# Week 6 Tutorial/Computer Lab


1. Sample Short-Answer Questions (5 min)
2. Complete Practice Quiz (15 min)
3. Combine dataframes using two of the common Pandas functions.

- `merge()` Merge DataFrame or named Series objects with a database-style join. 
    - https://pandas.pydata.org/docs/reference/api/pandas.DataFrame.merge.html
- `concat()` Concatenate pandas objects along a particular axis. 
    - https://pandas.pydata.org/docs/reference/api/pandas.concat.html
<br>

4.  Discuss Programming Assignment 1
<br>

---
---


### `merge()`

- Merge DataFrame or Series objects with a **database-style join**.
- The join is done on columns or indexes. 
    - If joining columns on columns, the DataFrame indexes will be ignored. 
    - Otherwise if joining indexes on indexes or indexes on a column or columns, the index will be passed on. 
    - When performing a cross merge, no column specifications to merge on are allowed.
    
- Create two new DataFrames

```
import pandas as pd

product = pd.DataFrame({
    'productID':["p01","p02","p03","p04","p05","p06"],
    'productName':["ABCD","EFGH","IJKL","MNOP", "QRST", "UVWX"],
    'Price' :[100,250,220,300,190,900]
})
product


discount = pd.DataFrame({
    'discountID':["d01","d02","d03","d04","d05","d06"],
    'productID':["p04","p03","p01","p02","p09","p10"],
    'Discount':["20%","30%","40%","20%","25%","30%"]
})
discount

```

---

https://pandas.pydata.org/docs/reference/api/pandas.DataFrame.merge.html


### parameter `on`:

- Column or index level names to join on. 
- These must be found in both DataFrames. 
- If on is None and not merging on indexes then this defaults to **the intersection of the columns** (columnns that have the same name) in both DataFrames. default`None`


### parameter `how`:

- Type of merge to be performed.
- how{`‘left’`, `‘right’`, `‘outer’`, `‘inner’`, `‘cross’`}, default `‘inner’`
- `inner`: use intersection of keys from both frames, similar to a SQL inner join; preserve the order of the left keys.
- `left`: use only keys from left frame, similar to a SQL left outer join; preserve key order.
- `right`: use only keys from right frame, similar to a SQL right outer join; preserve key order.
- `outer`: use union of keys from both frames, similar to a SQL full outer join; sort keys lexicographically.
- `cross`: creates the cartesian product from both frames, preserves the order of the left keys.


The most frequently-used join types are: `inner`, `left`, and `right`.

```
# Merge DataFrames by Columns
pd.merge(product, discount, on = 'productID', how = 'inner')
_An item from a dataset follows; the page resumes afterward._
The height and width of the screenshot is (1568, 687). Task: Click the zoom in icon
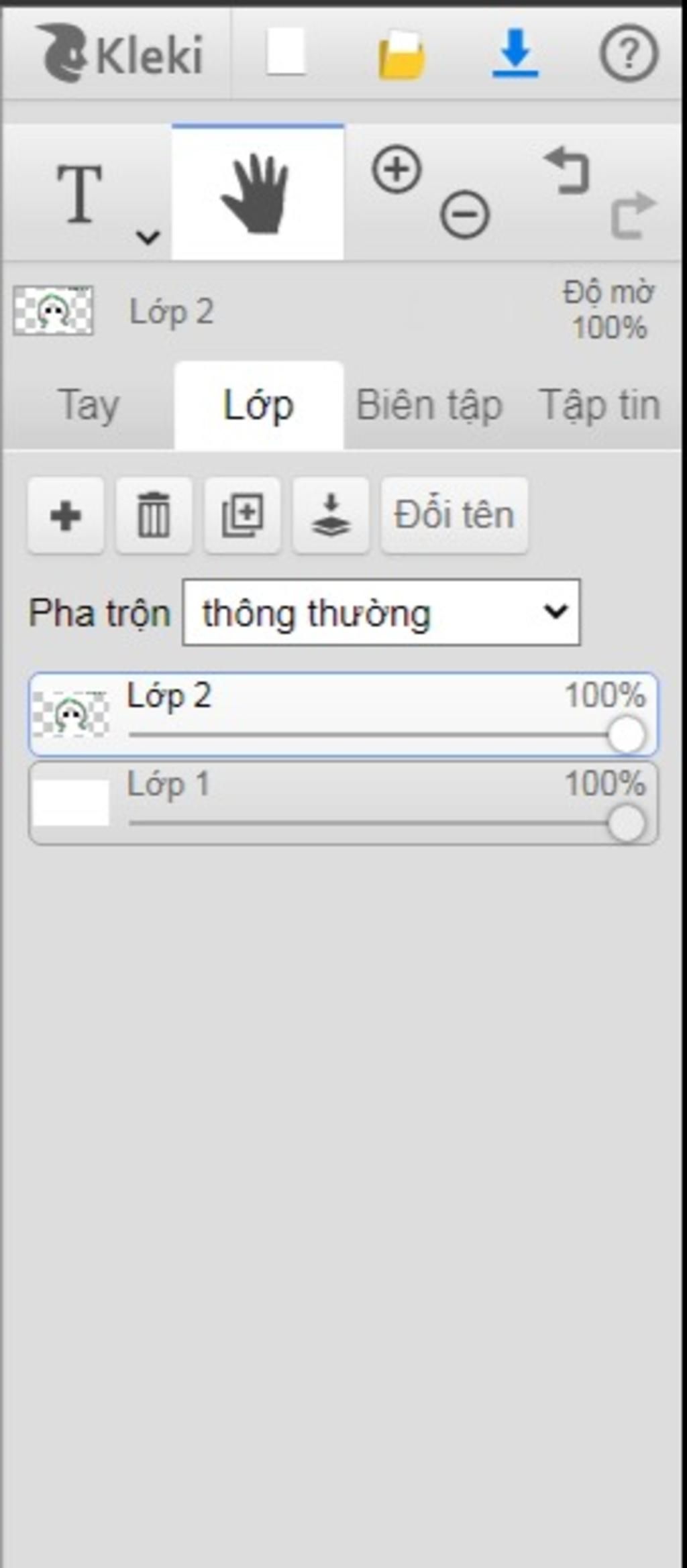[397, 170]
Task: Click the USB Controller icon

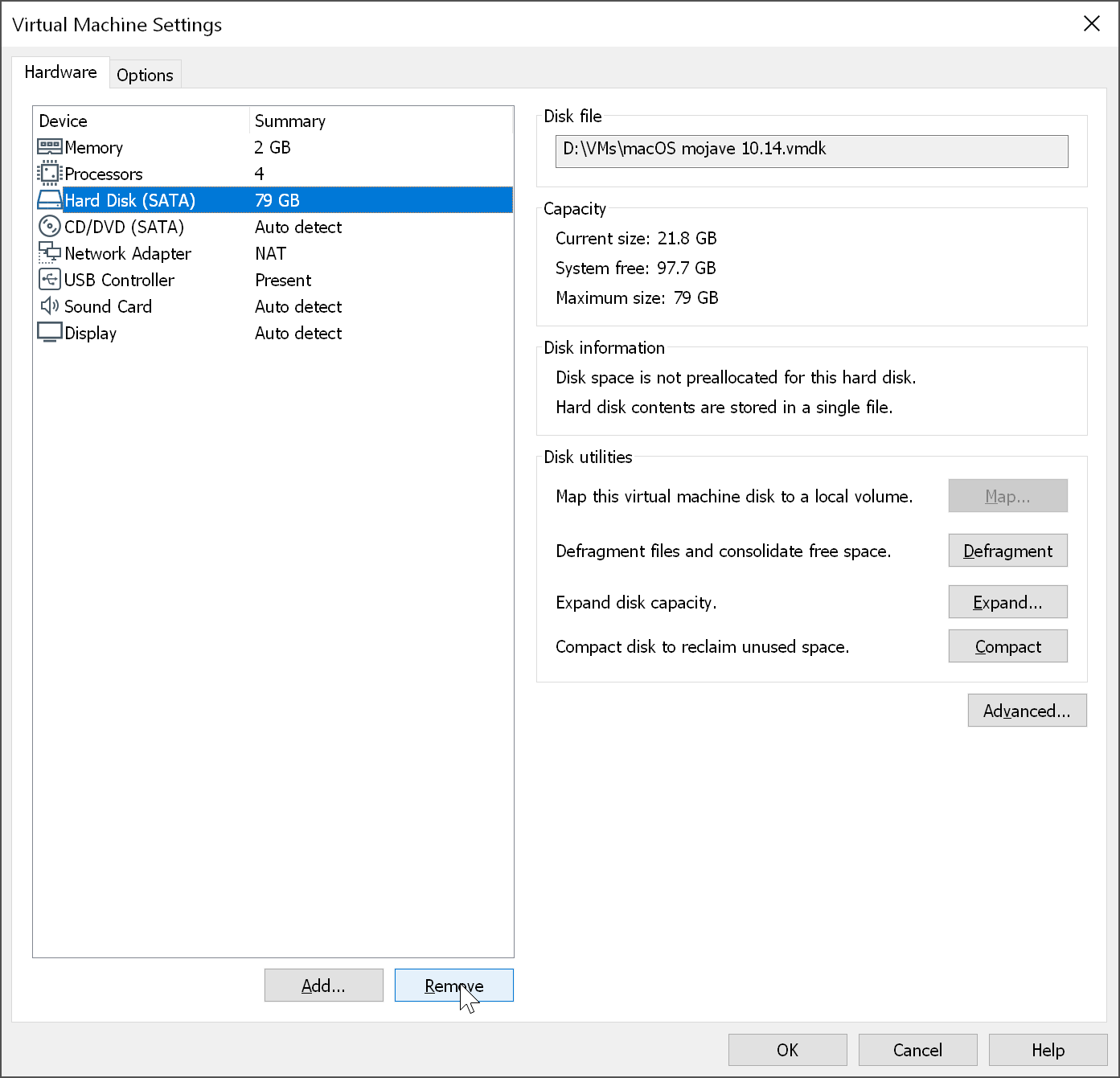Action: (50, 280)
pd.merge(product, discount, on = 'productID', how = 'left')

pd.merge(product, discount, on = 'productID', how = 'right')

```

---

https://pandas.pydata.org/docs/reference/api/pandas.concat.html

### `concat()`

- Another function that concatenates (joins) pandas objects along a particular axis.
    - `axis = 0` combine vertically
    - `axis = 1` combine horizontally

<br> 

- Difference between `merge()` and `concat()`
    - `merge()` for combining data on **common** columns or indices.
    - `concat()` for combining DataFrames horizontally or vertically.
        
<br>

- Create dataframes

```
df1 = pd.DataFrame({
    'productID':["p01","p02","p03","p04","p05","p06"],
    'productName':["ABCD","EFGH","IJKL","MNOP", "QRST", "UVWX"],
    'Price' :[100,250,220,300,190,900]
})
df1


df2 = pd.DataFrame({
    'productID':["p07","p08","p09","p10"],
    'productName':["DJFJ","DFKD","FKKM","OEKL"],
    'Price' :[190,490,920,310]
})
df2


df3 = pd.DataFrame({
    'productType':["A","B","C","D"],
    'releasedYear':[2020,2012,2011,2009]
})
df3

```

- Combine data vertically
```
pd.concat([df1, df2], axis = 0)
```

- Combine data horizontally
```
pd.concat([df2, df3], axis = 1)
```